Background: In many areas of the globe, chronic kidney disease (CKD) is a widespread health concern defined by the progressive loss of kidney function. The genetic contribution to the development of kidney disease is essential in forecasting risk variables and resolving genetic enigmas.
Objective: Genetic variations are among the factors that might be linked with renal disease development. This research aims to examine the relationship between five single nucleotide polymorphisms (SNPs): rs1126616, rs35068180, rs1800247, rs4236, and rs2248359 with the risk of developing CKD among Iraqi patients. Methods: A study involved 80 subjects, divided into fifty CKD patients and thirty healthy subjects. Genotyping was identified by applying the polymerase chain reaction followed by the restriction fragment length polymorphism (PCR-RFLP) method. Results: Compared to the control group, the recurrences of the genotyping TT (p = 0.01) and their allelic T (p = 0.02) in the rs1126616 were considerably higher in the CKD group. Regarding of rs1800247 CT and TT genotypes and (T) allele exhibited a substantial excess in the CKD patients (p = 0.01, 0.0229, < 0.03, respectively). For rs4236, the TT genotype (p = 0.01) and T (p = 0.02) allele were significantly increased in the CKD patients. The recurrences of the genotyping TT (p = 0.02) and their allelic T (p = 0.01) in the rs2248359 were considerably greater in the CKD group.

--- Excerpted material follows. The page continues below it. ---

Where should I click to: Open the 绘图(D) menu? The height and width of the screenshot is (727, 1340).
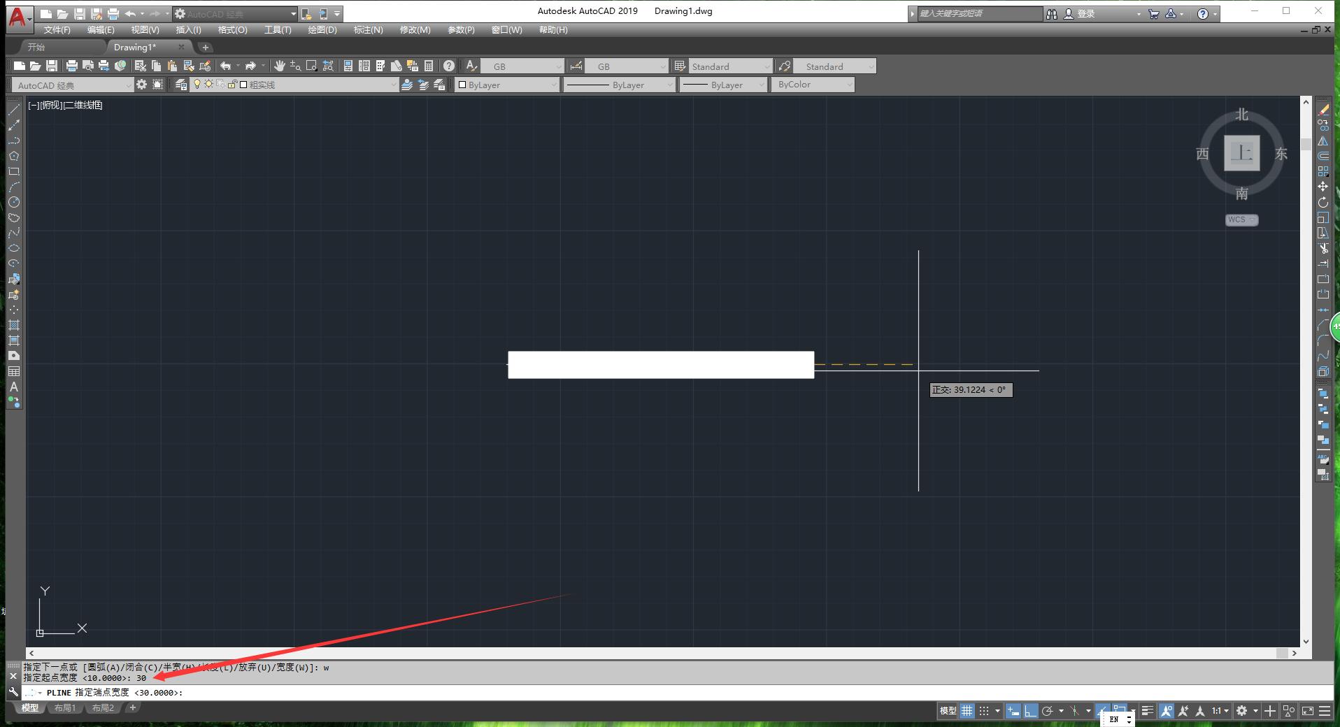pos(322,30)
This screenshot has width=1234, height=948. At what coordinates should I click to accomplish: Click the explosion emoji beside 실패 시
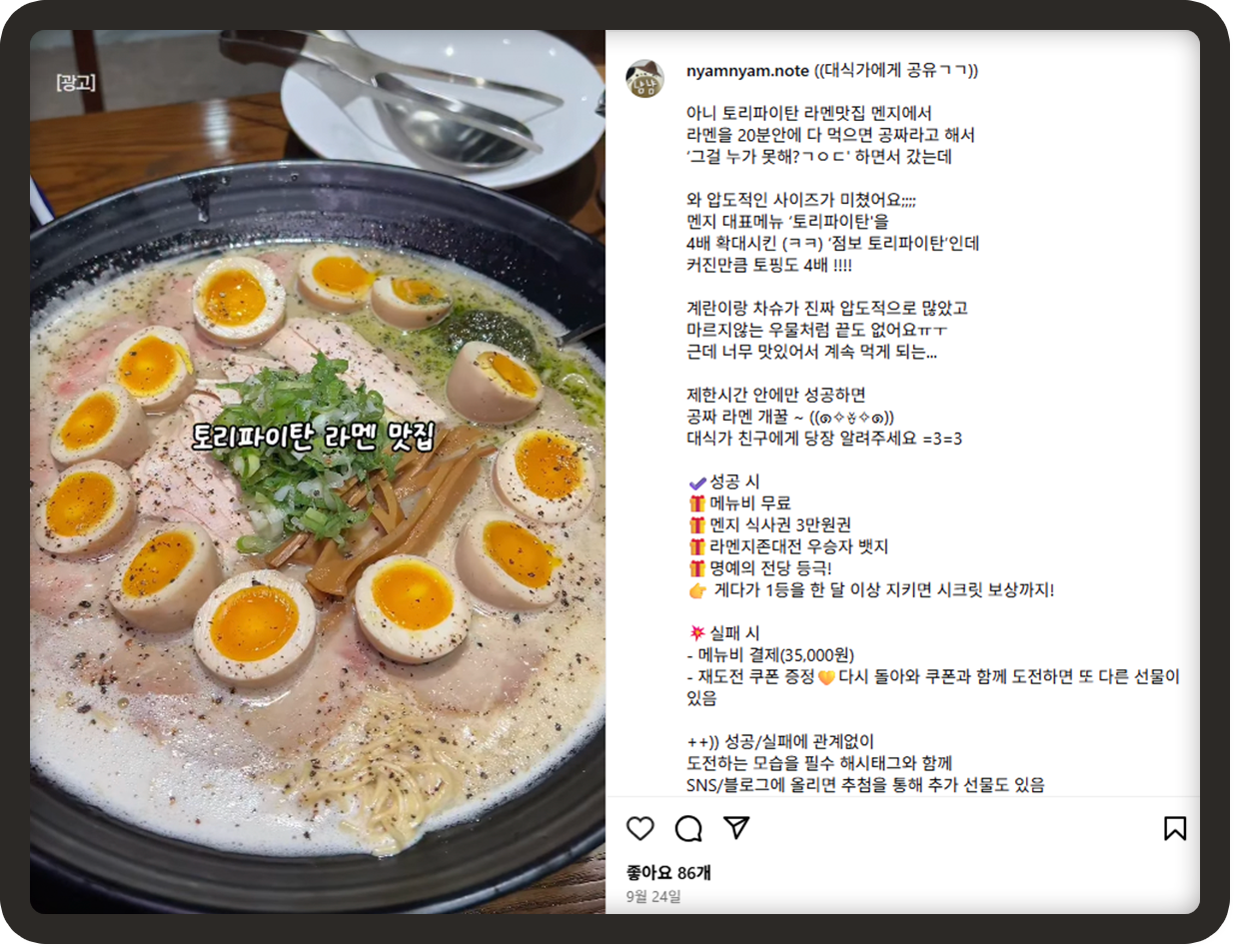697,633
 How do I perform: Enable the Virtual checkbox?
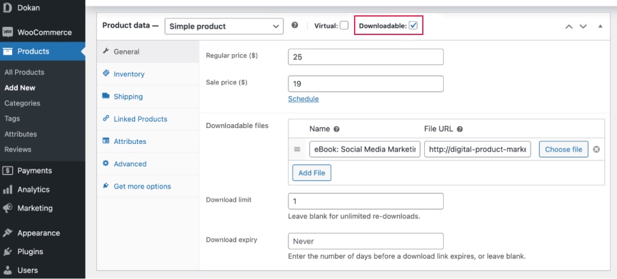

Furthermore, the genotypes and alleles of rs35068180 showed no significant variations among CKD patients and healthy subjects. Conclusion: the results demonstrated that four genetic polymorphisms are probably biomarkers or effective participants linked to CKD patients. Also, specific genetic polymorphisms might lower or raise a patient's renal disease risk. Differences in genetic and allelic patterns can significantly impact how a disease is treated and what medicines are used.
Key words: SPSS, CYP24A1 gene, MGP, MMP-3 gene, osteocalcin.